Python dict is faster than defaultdict for simple cases like this. Using counter.get(fruit, 0) is more efficient than importing collections.defaultdict.

2. No need to compute the maximum value in each iteration

As in the specific case of LeetCode 904, when you're shrinking the window correctly using while len(counter) > 2, you only shrink just enough to make the window valid, then continue expanding right. So the longest valid window will usually survive to the end — but this is not guaranteed for every input.
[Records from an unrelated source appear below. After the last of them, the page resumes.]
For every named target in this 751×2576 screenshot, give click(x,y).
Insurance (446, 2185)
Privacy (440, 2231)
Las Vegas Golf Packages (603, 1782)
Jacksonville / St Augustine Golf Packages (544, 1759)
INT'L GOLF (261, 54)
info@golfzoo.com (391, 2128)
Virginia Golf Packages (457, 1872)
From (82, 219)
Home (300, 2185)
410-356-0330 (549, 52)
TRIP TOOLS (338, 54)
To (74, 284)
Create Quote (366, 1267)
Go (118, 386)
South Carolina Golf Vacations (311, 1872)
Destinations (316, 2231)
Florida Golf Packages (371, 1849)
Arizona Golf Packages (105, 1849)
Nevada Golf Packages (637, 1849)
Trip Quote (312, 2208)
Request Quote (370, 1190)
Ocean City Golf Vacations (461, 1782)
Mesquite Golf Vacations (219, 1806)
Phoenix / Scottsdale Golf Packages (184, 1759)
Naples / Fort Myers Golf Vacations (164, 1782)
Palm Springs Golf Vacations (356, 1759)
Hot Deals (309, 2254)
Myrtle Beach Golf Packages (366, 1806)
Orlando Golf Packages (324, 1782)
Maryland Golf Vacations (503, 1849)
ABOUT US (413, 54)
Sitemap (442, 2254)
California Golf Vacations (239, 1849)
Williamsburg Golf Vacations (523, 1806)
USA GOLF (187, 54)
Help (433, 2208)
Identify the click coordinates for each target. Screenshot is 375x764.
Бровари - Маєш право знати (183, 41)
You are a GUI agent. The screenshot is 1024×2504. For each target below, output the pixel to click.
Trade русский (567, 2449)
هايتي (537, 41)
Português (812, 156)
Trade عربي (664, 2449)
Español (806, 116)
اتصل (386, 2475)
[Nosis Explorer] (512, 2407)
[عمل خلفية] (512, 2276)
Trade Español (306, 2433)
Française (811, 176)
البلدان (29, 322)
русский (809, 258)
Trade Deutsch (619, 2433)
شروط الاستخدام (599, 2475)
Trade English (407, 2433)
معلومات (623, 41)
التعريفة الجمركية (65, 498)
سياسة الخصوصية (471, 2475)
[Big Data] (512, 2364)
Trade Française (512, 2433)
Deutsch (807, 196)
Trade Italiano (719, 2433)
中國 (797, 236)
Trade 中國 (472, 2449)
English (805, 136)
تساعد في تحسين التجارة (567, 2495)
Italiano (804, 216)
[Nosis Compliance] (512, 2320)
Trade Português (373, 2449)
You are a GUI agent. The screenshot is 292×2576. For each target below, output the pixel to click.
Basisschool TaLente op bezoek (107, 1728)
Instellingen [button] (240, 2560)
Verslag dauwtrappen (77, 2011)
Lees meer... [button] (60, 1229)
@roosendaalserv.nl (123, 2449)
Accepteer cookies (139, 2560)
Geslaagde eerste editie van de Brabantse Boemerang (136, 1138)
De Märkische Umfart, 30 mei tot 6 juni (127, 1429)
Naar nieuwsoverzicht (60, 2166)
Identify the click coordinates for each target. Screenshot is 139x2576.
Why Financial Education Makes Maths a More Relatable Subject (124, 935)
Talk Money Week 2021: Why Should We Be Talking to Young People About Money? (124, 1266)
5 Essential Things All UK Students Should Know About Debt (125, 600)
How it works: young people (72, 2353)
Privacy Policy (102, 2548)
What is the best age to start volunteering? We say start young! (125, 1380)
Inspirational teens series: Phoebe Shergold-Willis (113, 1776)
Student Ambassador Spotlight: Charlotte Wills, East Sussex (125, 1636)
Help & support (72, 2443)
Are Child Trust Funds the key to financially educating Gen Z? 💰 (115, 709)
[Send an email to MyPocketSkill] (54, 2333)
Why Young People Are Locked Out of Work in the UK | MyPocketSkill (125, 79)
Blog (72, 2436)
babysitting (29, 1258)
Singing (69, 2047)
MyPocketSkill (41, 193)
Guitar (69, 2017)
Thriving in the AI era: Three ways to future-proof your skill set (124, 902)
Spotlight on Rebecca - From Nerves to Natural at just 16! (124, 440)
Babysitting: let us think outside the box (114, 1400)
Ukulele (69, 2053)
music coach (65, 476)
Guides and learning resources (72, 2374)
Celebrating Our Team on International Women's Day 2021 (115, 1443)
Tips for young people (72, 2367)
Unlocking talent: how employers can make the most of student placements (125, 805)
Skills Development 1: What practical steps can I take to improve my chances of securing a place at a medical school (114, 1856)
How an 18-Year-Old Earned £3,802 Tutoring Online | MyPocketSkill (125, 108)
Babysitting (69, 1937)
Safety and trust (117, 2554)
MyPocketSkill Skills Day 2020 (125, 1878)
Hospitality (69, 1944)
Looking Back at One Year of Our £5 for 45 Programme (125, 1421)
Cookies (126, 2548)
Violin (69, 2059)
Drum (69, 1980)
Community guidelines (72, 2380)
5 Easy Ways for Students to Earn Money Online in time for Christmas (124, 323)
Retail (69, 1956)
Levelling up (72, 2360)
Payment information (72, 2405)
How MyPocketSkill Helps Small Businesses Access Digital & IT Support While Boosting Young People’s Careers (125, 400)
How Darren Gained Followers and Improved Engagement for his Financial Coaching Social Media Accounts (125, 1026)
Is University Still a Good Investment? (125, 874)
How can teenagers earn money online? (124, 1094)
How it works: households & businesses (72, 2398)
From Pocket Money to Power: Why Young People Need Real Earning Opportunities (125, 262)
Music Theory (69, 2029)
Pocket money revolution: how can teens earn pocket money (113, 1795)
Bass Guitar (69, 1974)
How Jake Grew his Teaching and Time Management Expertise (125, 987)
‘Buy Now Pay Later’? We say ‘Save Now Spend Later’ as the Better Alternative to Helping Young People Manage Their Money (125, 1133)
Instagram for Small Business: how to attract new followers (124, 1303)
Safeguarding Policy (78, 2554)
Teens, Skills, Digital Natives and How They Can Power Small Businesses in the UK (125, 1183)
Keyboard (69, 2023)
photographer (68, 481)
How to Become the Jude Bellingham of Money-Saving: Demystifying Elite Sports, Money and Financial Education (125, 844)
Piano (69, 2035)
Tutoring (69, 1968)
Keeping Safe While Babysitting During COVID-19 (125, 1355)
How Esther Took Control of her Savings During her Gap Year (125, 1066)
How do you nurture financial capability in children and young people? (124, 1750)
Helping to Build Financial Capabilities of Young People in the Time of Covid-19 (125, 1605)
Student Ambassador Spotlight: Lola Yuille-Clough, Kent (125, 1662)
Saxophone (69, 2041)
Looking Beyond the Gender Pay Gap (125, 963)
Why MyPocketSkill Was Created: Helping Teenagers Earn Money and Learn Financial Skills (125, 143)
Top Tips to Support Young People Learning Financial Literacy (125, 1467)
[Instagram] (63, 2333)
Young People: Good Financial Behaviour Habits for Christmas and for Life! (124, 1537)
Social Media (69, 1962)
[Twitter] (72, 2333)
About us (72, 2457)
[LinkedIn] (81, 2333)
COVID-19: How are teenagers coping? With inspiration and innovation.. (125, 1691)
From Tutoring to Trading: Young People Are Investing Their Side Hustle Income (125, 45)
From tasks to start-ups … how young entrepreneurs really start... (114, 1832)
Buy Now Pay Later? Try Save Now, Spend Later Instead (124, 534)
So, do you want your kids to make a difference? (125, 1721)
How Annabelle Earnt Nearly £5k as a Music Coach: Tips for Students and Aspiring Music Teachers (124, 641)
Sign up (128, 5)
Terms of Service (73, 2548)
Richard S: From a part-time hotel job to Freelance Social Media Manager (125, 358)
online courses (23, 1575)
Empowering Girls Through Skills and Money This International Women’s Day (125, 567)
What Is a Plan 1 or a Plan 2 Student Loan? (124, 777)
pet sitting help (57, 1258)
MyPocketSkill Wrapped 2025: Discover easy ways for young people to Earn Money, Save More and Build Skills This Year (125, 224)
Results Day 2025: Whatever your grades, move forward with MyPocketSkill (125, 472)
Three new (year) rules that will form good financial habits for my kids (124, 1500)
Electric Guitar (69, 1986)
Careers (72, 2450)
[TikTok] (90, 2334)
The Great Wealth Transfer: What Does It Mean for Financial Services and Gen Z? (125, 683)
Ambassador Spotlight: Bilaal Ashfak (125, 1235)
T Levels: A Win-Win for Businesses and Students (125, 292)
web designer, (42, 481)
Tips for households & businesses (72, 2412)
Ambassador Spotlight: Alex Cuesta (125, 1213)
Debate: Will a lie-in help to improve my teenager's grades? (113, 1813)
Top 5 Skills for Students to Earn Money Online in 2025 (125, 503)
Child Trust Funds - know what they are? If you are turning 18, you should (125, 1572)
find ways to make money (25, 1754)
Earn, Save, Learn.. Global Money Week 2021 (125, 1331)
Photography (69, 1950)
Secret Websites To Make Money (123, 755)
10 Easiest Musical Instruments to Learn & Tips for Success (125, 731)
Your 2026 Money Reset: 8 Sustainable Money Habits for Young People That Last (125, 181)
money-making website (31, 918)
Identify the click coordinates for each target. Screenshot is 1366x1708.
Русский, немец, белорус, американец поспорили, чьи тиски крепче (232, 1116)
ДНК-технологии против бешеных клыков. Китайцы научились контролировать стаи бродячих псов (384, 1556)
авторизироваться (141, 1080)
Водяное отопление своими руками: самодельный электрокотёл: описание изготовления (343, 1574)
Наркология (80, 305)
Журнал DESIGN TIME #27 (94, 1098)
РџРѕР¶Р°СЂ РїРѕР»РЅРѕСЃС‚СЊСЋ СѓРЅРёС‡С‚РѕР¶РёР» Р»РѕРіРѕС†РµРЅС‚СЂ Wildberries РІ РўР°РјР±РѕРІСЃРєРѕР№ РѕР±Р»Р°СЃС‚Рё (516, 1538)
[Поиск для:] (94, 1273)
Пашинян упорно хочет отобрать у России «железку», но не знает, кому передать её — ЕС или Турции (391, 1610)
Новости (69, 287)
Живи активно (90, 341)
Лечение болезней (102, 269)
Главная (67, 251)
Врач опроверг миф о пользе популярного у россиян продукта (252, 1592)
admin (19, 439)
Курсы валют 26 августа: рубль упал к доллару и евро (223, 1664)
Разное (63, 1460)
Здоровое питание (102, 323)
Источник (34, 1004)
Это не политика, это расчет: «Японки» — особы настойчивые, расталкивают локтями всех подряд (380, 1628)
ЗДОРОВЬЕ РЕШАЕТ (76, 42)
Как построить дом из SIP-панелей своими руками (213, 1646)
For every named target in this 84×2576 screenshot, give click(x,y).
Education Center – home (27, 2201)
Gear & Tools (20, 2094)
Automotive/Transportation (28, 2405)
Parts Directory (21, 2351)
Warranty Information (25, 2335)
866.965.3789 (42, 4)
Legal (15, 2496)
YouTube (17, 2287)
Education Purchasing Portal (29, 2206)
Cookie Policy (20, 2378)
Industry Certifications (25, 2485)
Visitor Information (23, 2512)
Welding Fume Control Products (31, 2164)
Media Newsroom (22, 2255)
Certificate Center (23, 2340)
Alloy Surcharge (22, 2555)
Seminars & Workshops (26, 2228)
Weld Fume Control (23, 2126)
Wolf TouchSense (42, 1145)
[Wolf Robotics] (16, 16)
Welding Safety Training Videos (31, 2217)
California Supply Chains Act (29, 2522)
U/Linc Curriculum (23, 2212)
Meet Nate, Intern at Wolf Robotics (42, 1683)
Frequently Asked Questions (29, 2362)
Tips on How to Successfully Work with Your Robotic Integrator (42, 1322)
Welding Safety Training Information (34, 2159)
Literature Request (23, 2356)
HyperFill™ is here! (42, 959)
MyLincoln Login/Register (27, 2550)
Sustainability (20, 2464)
However, your current solution has a bug: it returns rp - lp + 1 (the final window size) instead of the maximum window size encountered. This only works when the longest valid window happens to be at the end.

Corrected Solution

class Solution:
    def totalFruit(self, fruits: List[int]) -> int:
        counter = {}
        left = 0
        max_fruits = 0

        for right, fruit in enumerate(fruits):
            # Add current fruit
            counter[fruit] = counter.get(fruit, 0) + 1

            # Shrink window if more than 2 types
            while len(counter) > 2:
                counter[fruits[left]] -= 1
                if counter[fruits[left]] == 0:
                    del counter[fruits[left]]
                left += 1

            # Update maximum window size
            max_fruits = max(max_fruits, right - left + 1)

        return max_fruits

Example Walkthrough

fruits = [1,2,1,2,3,2,2]

right=0: fruit=1, counter={1:1}, window=[1], max=1
right=1: fruit=2, counter={1:1,2:1}, window=[1,2], max=2  
right=2: fruit=1, counter={1:2,2:1}, window=[1,2,1], max=3
right=3: fruit=2, counter={1:2,2:2}, window=[1,2,1,2], max=4
right=4: fruit=3, counter={1:2,2:2,3:1}, len>2!
  - Shrink: left=04, counter={3:1,2:2}, window=[3,2,2], max=4
right=5: fruit=2, counter={3:1,2:3}, window=[3,2,2,2], max=4
right=6: fruit=2, counter={3:1,2:4}, window=[3,2,2,2,2], max=5

Result: 5

Complexity Analysis

Time Complexity: O(n)

  • The outer loop runs exactly n times where n is the length of the fruits array
  • Each element is visited at most twice: once by the right pointer when expanding, and once by the left pointer when shrinking
  • Hash map operations (get, set, delete) are O(1) on average
  • The while loop for shrinking might seem like it adds extra complexity, but it's amortized O(1):
    • Each element can only be removed from the window once
    • Total number of left pointer movements across all iterations ≤ n
    • So the total work done by the while loop is O(n) across the entire algorithm

Space Complexity: O(1)

  • The hash map stores at most 3 fruit types at any time (briefly when we encounter a third type before shrinking)
  • Since we're constrained to at most 2 types in a valid window, the space usage is constant
  • We only use a few additional variables (left, max_fruits, etc.)
  • Note: This is O(1) because the problem constraint limits us to 2 baskets, not because of the input size

Why This Is Optimal

  • Time: We must examine each fruit at least once, so O(n) is optimal
  • Space: We need to track fruit types in the current window, and since we're limited to 2 types, O(1) space is optimal for this approach

The sliding window technique efficiently finds the longest contiguous subarray with at most 2 distinct elements in optimal time and space complexity.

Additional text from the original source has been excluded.